U.S. Court In D.C. Refuses To Dismiss Hospitals’ Outlier Litigation
 

The U.S. District Court for the District of Columbia refused July 15 to dismiss litigation challenging Medicare’s outlier regulations citing the need to consider the administrative record before making a final determination.

Plaintiffs in the litigation are 29 organizations that own or operate hospitals participating in the Medicare program. Plaintiffs contended that during fiscal years 1998 through 2006 they were deprived of more than $350 million in outlier payments, which are additional payments Medicare makes to hospitals for patients who are unusually expensive to treat.

Specifically, plaintiffs challenged the Department of Health and Human Services Secretary’s outlier payment regulations, fixed loss threshold regulations, and implementation and enforcement of the outlier payment system.

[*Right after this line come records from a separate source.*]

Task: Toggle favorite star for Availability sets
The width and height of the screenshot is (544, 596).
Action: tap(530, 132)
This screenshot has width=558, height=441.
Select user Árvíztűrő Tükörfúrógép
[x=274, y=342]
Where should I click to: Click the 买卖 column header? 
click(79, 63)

According to plaintiffs, certain “vulnerabilities” in these regulations allowed “unscrupulous” hospitals to game the system by submitting excessive reimbursement claims. As a result, these hospitals received higher outlier payments than they otherwise should have, which, in turn, caused other hospitals to lose outlier payments to which they were entitled.

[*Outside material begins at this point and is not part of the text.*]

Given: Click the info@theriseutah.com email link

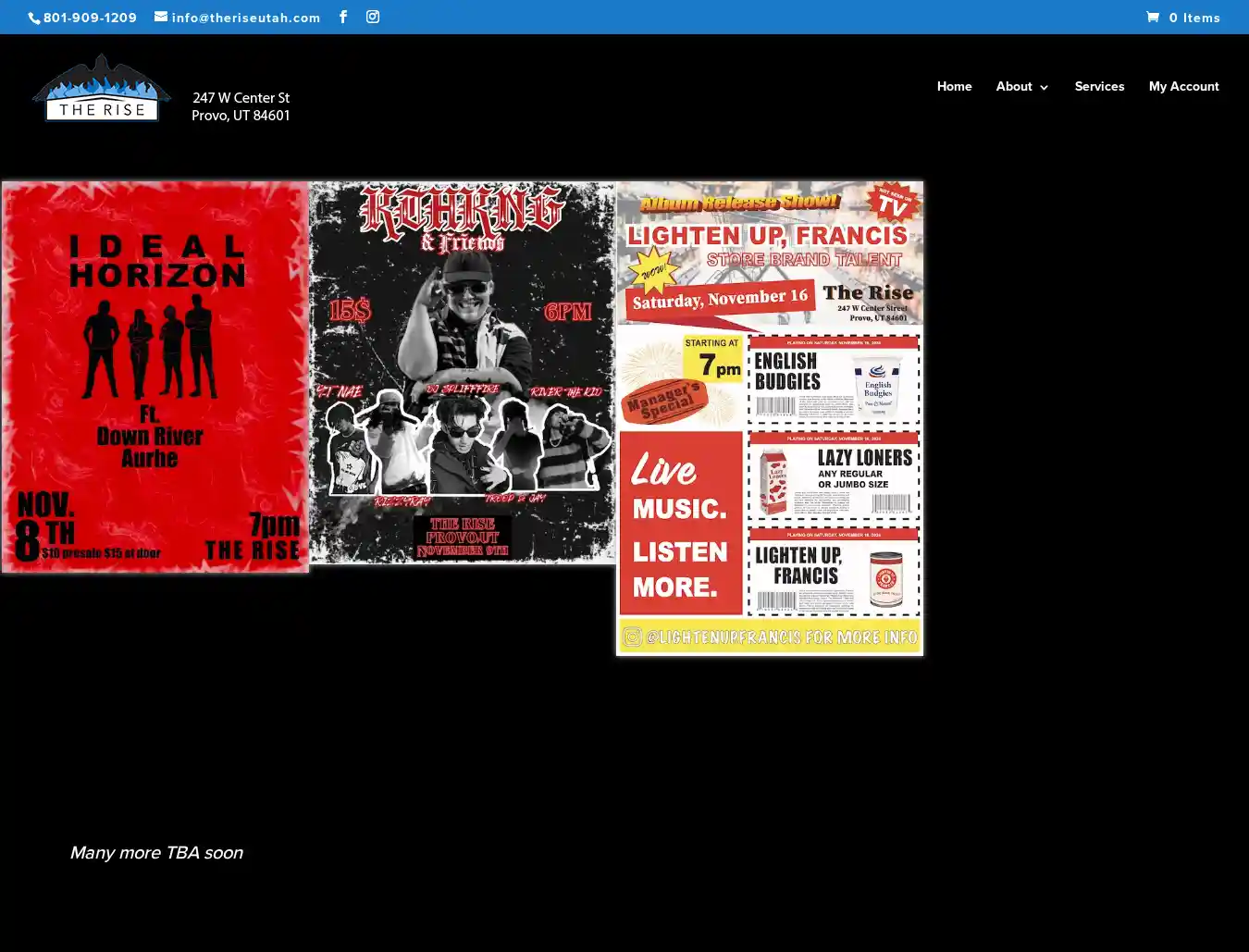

After concluding plaintiffs had standing at this stage of the litigation, the court dismissed plaintiffs’ claim alleging the Secretary failed in “implementing” and “enforcing” the outlier payment system.

“Plaintiffs’ vague and non-specific allegations challenging the Secretary’s overall ‘implementation’ and ‘enforcement’ of the outlier payment system plainly ‘lack the specificity requisite for agency action,’” the court held.

The court refused, however, to dismiss plaintiffs’ other claims, rejecting the Secretary’s argument that plaintiffs were impermissibly challenging “the adequacy of [her] efforts to prevent, detect, and control false inflation of charges in outlier payments,” which are activities specifically committed to agency discretion.

The court found the Secretary’s argument “misconstrue[d]” plaintiffs’ claims, noting plaintiffs expressly disavowed any challenge to the agency’s discretion to bring enforcement actions.

Plaintiffs “intend to argue that the Secretary failed to fully grapple with the effect her regulations would have (or were having) on the behavior of third parties and the implications of that third-party behavior on the outlier payment system as a whole, and that by failing to grapple with this problem, the Secretary failed to examine all the relevant data and articulate a satisfactory explanation for her chosen course of action.”

The court declined to reach the merits of the Secretary’s remaining arguments for dismissing plaintiffs’ claims in the absence of the administrative record.

The court did, however, reject plaintiffs’ claim under the Mandamus Act. Plaintiffs sought mandamus to compel the Secretary to exercise what they claimed was her non-discretionary duty to pay them a share of $1.5 billion in proceeds allegedly recovered under the False Claims Act against hospitals that submitted excessive reimbursement claims.

“In short, far from identifying a clear and indisputable duty owed to them by the Secretary, Plaintiffs’ claim for mandamus-type relief relies upon a wholly implausible and unsustainable reading of the relevant statute,” the court commented.

Banner Health v. Sebelius, No. 1:10-cv-01638-CKK (D.D.C. July 15, 2011).